Piknik Tayfa

1.5K 133 95
                                    

"Sanırım kariyerim bitti"

Kalktığında beri söylenen Barış'ı umursamadan domates doğramaya devam ettim. O hayvana bir şey olmazdı biliyorsunuz sadece gece benim yanımda uyuma şansı varken eski koltukta uyuduğu için boş boşuna mızmızlanıyordu. Ne olmuş yani koltukta uyuduysa bunu haketmişti. Söyledikleri inandırıcı geldi diye hemen kucağına atlamayacaktım her halde.

"Söylenip durma elimde bıçak var"

Gözlerimle işaret ettiğim bıçağa baktı şaşkınlıkla.

"Sakat bırakmak yetmedi yani öldüreyim mı diyorsun"

Omuz silkerek çayı işaret ettim. Çay taşmak üzereydi hâlâ boş boş söyleniyordu Barış efendi.

"En son çay demlediğimde ne olmuştu hatırlıyor musun?"

Keyifle sorduğu soruyla dudaklarımı ısırdım. Allah kahretsin hatırlıyordum. Manyak herif iğrenç bir ergenlik geçirmişti.

"Yakup'un kafasından aşağı dökmüştün gerizekalı unutmam mümkün mü acaba"

Kaynayan suyu çaydanlığa boşaltırken güçlü bir kahkaha attı. Aramızda kalsın gülerken onu ısırmak istiyordum.

"Abartma da ne kafası yere dökülürken ona da sıçradı isteyerek olmadı"
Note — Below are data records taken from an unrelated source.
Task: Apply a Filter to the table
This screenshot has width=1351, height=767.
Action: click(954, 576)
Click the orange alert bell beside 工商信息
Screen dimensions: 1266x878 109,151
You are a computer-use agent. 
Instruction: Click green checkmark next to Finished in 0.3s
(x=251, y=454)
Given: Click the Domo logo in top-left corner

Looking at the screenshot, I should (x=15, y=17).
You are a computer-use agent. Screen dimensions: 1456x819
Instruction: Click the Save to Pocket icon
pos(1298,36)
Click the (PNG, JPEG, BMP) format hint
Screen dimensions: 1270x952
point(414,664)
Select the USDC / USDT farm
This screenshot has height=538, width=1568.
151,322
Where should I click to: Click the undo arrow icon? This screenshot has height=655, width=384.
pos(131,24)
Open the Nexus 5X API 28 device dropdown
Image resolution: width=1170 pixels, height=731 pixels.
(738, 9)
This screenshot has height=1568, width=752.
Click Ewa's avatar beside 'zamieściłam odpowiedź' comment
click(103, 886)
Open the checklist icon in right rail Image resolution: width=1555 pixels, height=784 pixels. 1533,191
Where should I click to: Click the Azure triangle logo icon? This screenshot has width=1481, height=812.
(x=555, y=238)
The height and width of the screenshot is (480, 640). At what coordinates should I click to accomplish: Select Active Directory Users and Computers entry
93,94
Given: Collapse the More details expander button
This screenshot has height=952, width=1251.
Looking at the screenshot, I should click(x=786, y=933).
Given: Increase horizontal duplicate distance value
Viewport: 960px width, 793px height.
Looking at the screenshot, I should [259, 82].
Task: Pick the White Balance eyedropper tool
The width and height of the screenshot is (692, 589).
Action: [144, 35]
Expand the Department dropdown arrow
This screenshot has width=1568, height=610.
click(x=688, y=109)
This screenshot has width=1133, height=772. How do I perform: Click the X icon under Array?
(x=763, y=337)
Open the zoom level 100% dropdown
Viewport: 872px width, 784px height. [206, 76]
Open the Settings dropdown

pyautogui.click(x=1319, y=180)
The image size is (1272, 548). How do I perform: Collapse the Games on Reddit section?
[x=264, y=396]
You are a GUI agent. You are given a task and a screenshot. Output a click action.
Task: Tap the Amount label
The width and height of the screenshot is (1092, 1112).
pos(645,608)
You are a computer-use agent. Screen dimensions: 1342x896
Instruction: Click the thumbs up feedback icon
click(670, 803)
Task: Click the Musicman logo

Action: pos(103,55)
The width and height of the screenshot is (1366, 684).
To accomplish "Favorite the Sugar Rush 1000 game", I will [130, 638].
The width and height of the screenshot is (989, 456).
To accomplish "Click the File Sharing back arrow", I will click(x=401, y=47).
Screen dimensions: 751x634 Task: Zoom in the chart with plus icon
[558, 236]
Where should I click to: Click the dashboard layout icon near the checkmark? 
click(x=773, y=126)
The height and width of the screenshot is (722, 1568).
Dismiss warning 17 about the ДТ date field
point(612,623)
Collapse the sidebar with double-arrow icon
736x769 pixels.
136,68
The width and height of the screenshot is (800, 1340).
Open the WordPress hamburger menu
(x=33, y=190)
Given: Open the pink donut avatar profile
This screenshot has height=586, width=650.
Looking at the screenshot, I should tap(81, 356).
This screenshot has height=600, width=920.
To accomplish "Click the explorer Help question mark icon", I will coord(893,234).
Yakup'un eli yanlışlıkla bacağıma değdiği için basbayağı üzerine dökmüştü çocuğun. İsteyerek olmuştu yani. Barış ve korkunç ergenlik anıları...

Barış kolunu mutfak tezgahına yaslayınca onu taklit ederek bende yaslandım.

"Benumlen evlenmeyi düşiniy misın?"

Gözlerimi kısarak bir süre düşündükten sonra başımı olumsuz anlamda sallayarak yumurtaya uzandım.

"Düşüniyrum, sen çocuk düşiniy misın?"

Şakasına sorduğu soruya böyle bir cevap beklemiyor olacak ki öksürmeye başlamıştı. Beline vururken kahkaha attım. Aptal Barış kadar beni eğlendiren bir şey yoktu.

"Ne edelum senunlen biz bayir domuzi"

Öksürürken bile göz devirmeyi ihmal etmeyen Barış'ın saçlarına ufak bir öpücük kondurdum. Vurulan kapıyı gözleriyle işaret eden Barış omuzlarını dikleştirerek ofladı.

"Evlenmemiz lazım yoksa rahat bırakmazlar"

"Rüyanda görürsün"

"Heee Bayram amcam da öyle dedi. Rüyamda görürmüşüm"

Omzuna sertçe vurarak kapıya koştum. Gerizekalı aman açık bulsun hemen yapıştırıyordu cevabı.

Arkamdan hâlâ gülen Barış'ı umursamadan kapıyı açtım. Karşımda dikilen kalabalığa bakarak kapıyı yeniden kapatma fikrini düşündüm bir süre. Fena fikir değildi.

"Size börek getirdik zuzummm"

Elinde tuttuğu kabı kucağıma bırakarak içeri geçen Selen'in arkasından şaşkınlıklarını bakarken omzuma bırakılan hırkayla Mercan'a baktım.

"Bizi özledin mi aşkım"

"Hı hı baya özledik Mercan gelse dedik hiç yalnız kalamasak"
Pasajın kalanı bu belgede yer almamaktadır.